The press release outlines general concepts, not legislative proposals. This outline speculates about the legislative proposals likely to result.2 At present, the Obama Administration’s substantive proposals appear likely to have relatively few negative consequences for typical U.S. private equity investors. But the U.S. does not have a parliamentary system, and Congress ultimately may enact international tax measures different from those proposed by the Administration.

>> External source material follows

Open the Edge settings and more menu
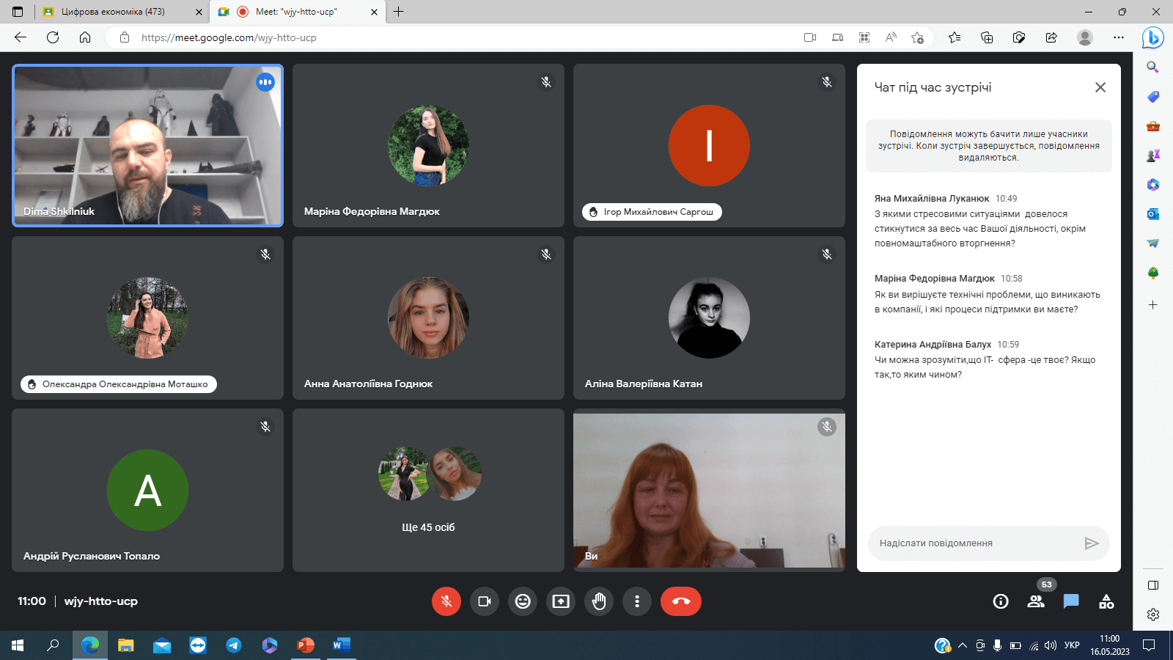Viewport: 1173px width, 660px height. [x=1118, y=37]
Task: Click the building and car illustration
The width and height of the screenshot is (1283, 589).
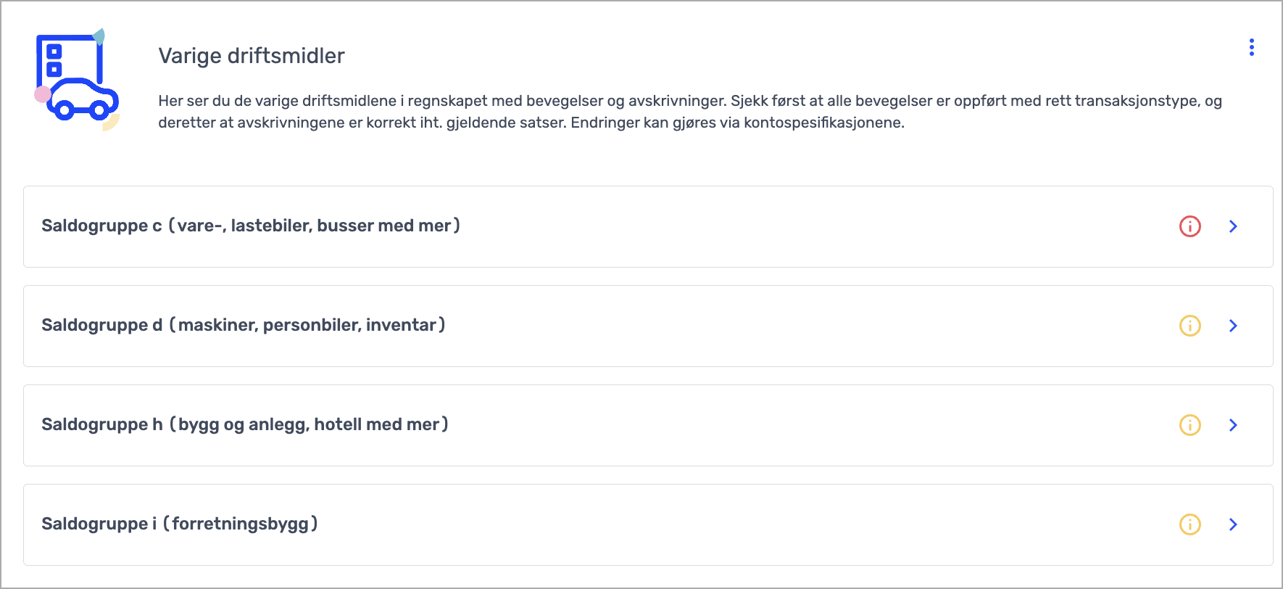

Check-the-box foreign subsidiaries

Administration proposal  

  • The Administration wants to stop U.S. multinational companies from electing to disregard foreign subsidiaries so that they can shift income from high-tax to low-tax jurisdictions without U.S. tax consequences.
  • Loans between disregarded entities are disregarded transactions; therefore, finance subsidiaries in low-tax jurisdictions have no interest income for U.S. purposes when they make loans to subsidiaries in high-tax jurisdictions.  

Consequences

  • U.S. private equity investors holding (through a fund) less than 10 per cent of a foreign company’s shares generally would not have additional current income (under the subpart F or PFIC rules). However, cash distributions and exit gains of investors who are individuals are more likely to be taxed at the higher rates (unless they are qualified dividend income entitled to the same rate as capital gains) because the recognition of previously disregarded payments could cause portfolio companies to have higher earnings and profits.
  • U.S. investors holding at least 10 per cent of the shares of a controlled foreign corporation (directly or indirectly) would likely have additional current income (under subpart F), particularly if the Administration proposals also restrict look-through rules for dividends and interest.3
  • The use of check-the-box elections to ameliorate PFIC concerns in groups with significant real estate, intangible assets or financial services businesses could be adversely affected or entirely prevented.
  • Multi-tiered holding company structures used to avoiding foreign withholding tax on repatriated profits and to pushing down acquisition debt into operating subsidiaries, which rely on disregarding intermediate entities to avoid generating earnings from intra-group interest payments, would be impacted. U.S. private equity investors holding at least 10 per cent of an affected company would have additional current income, but the effect on others is likely to be limited to possible higher tax rates on dividends and gains of individual investors.  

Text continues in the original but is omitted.